Burying wood debris can remove large amounts of carbon dioxide from the air

Over the next 76 years, a simple low-tech capture method can remove nearly 1,000 kupats of carbon dioxide from the atmosphere to reduce global temperatures up to 0.42°C.
Cornell researchers have burying wood debris is the most cost-effective way to remove carbon on a large scale, using waste that has been mass-produced by forests and sawmills.
The study published in Natural Earth Sciences shows that woody debris buried from deep soil preserves carbon for hundreds or thousands of years, rather than letting it break down and release carbon dioxide back into the atmosphere. If the United States buried only 66% of its forest wood waste, the country could reach zero emissions by 2050.
The carbon dome of nature
This method utilizes the natural properties of the soil as an insulator and an oxygen-depleting environment. Although the surface wood decomposes rapidly, releasing stored carbon as carbon dioxide, under low oxygen conditions, the buried wood is still stored only 2 meters underground.
“Soil is a very good natural insulator that can naturally deplete oxygen to prevent the decomposition of wood debris and carbon dioxide release,” explained first author Yiqi Luo. “So if we bury the wood 2 meters deep, the wood can be preserved there for hundreds or even thousands of years.”
The oxygen concentration drops sharply with soil depth – from 21% on the surface to 1% deep, at two meters, less than 0.1%. This creates an environment where the decomposition speed slows down orders of magnitude compared to surface conditions.
Large-scale, minimal infrastructure
Researchers calculate that globally managed forests produce about 14.1 gitton of wood debris each year through logging operations, sawmill waste and discarded furniture. Currently, most of these materials are burned or left to break down, bringing their carbon back to the atmosphere quickly.
The burial process requires surprisingly modest infrastructure:
- Land efficiency: Soil storage 100×100×10 meters can store 0.1 megatons of carbon dioxide from debris collected from 2500 square kilometers.
- Discovery scale: Storage of 1 gigabit of carbon dioxide will require soil excavation comparable to the burj khalifa in Dubai
- Energy Cost: Machine operations for collection, burial and soil cap account for only 2-5% of stored carbon
- Land Reuse: Buried vaults can be capped and used to grow crops, trees or grasslands
Verified Carbon Accounting
Unlike many carbon capture methods that rely on complex modeling, wood burial provides direct measurement and verification. The carbon content of wood debris can be reliably quantified by weighing and measuring carbon concentration. A gas analyzer can be used to monitor preservation effects to detect the release of carbon dioxide and methane from the burial site.
“Based on my knowledge, this is the most efficient, least expensive, and perhaps the most sustainable way to capture carbon,” Luo stressed. “There is great potential.”
This measurement accuracy enables reliable carbon credit trade, and some wood burial projects have begun to operate in the voluntary carbon market.
Multiple environmental benefits
In addition to removing carbon, wood debris burial can provide important common benefits, especially in areas where it is prone to occur. Removing wood debris reduces surface fuel availability, potentially reduces wildfire intensity, and releases 7.7 gig times of carbon dioxide from global fires each year.
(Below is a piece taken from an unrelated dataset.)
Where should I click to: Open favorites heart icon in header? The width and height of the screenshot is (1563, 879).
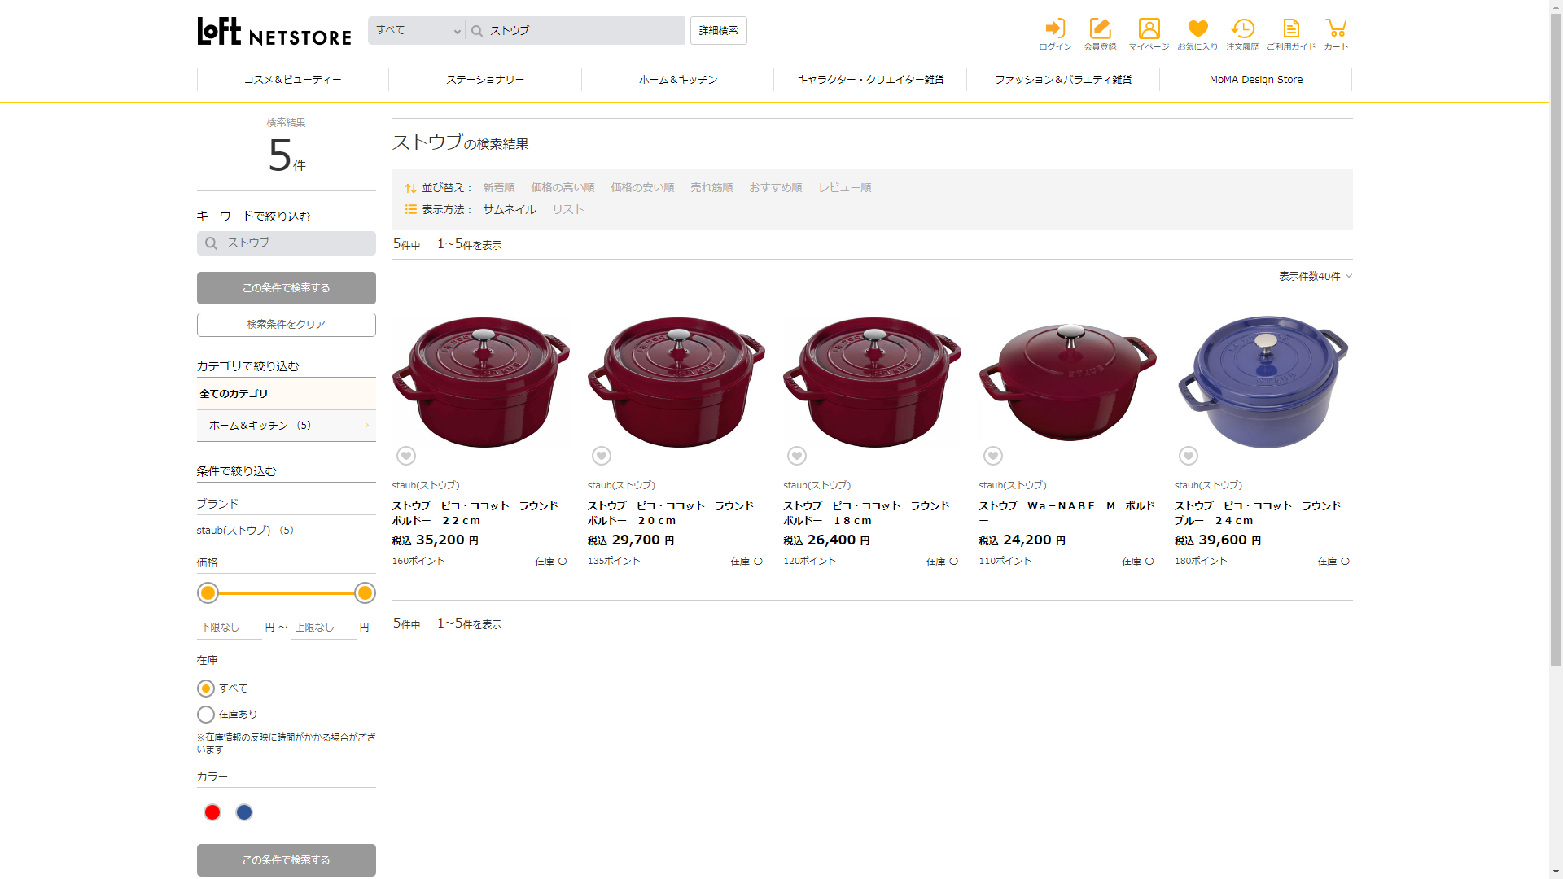pyautogui.click(x=1197, y=33)
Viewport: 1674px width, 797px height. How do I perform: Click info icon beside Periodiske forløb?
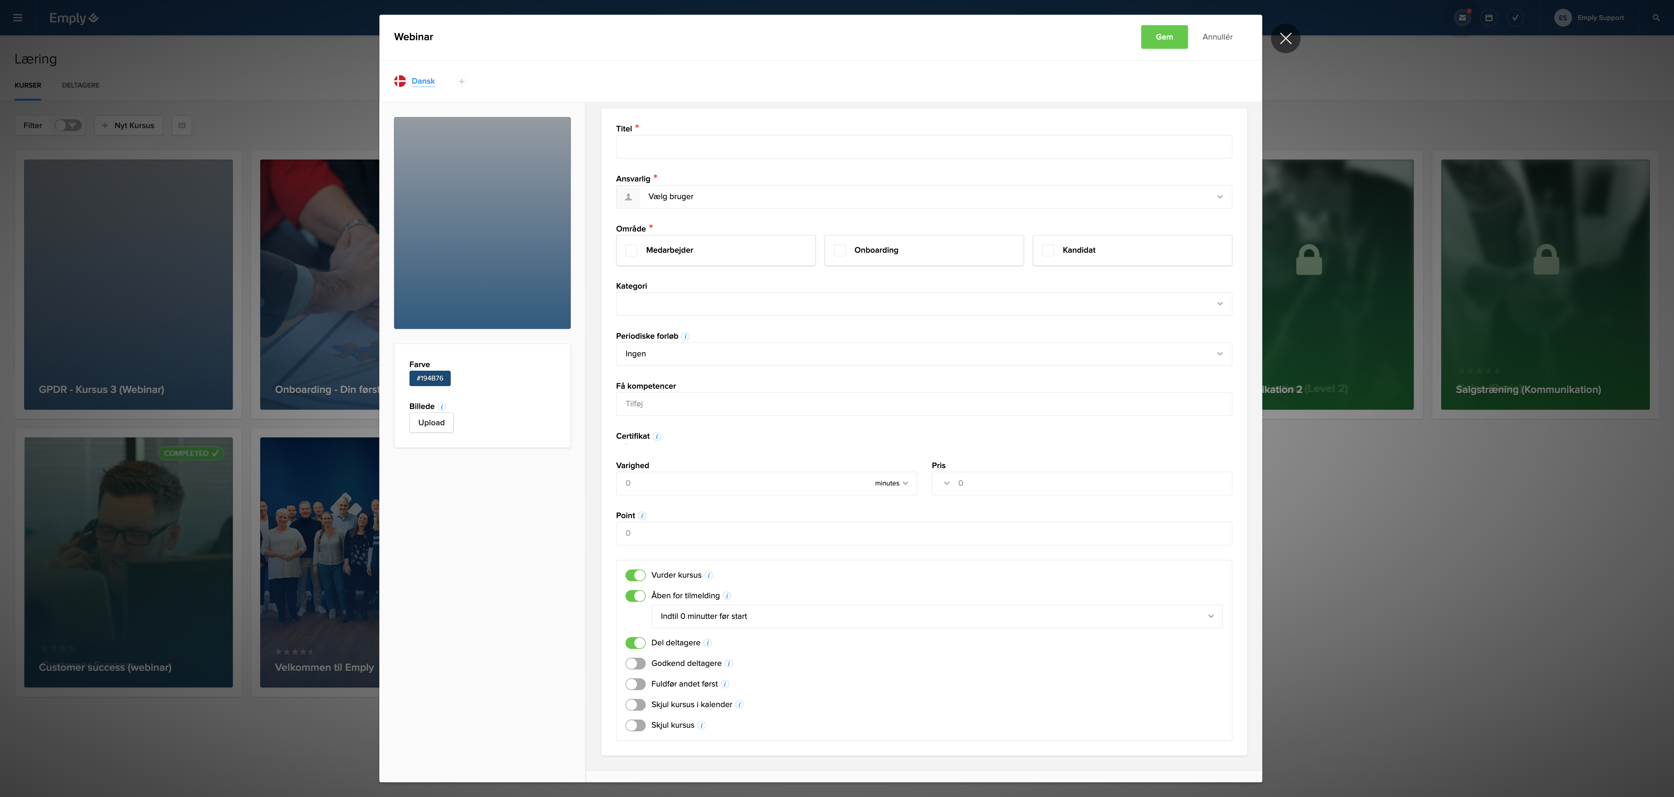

This approach can also help manage urban wood waste in tree pruning and maintenance, resulting in carbon-negative waste disposal when solving common municipal challenges.
Using three Earth system models to analyze different situations, the researchers found that between 2025 and 2100, the annual wood fragment production was extended by 100 to 2,000 years, allowing 769-937 gigabits of carbon dioxide to be removed. This represents the average annual deletion of gigatons between 10.1 and 12.4 gigatons.
Research Focus
While promising, the method requires extensive field testing before large-scale implementation. Key research priorities include monitoring methane production under anaerobic burial conditions, assessing the impact on soil health and biodiversity, and optimizing techniques to further extend wood storage time.
The group noted in particular that the approach should focus on real waste (debris, sawmill waste and urban tree maintenance) rather than harvesting timber specifically for burial, which could undermine forest conservation efforts.
Luo and colleagues are already investigating whether orchards in New York State can achieve carbon neutrality by burying pruned wood debris, suggesting that the approach’s potential goes beyond agricultural applications beyond forestry.
As climate goals become increasingly urgent, the study shows that using the scientific principles of carbon cycle to turn rich waste streams into powerful climate tools, some of the most effective carbon removal solutions may be low-tech.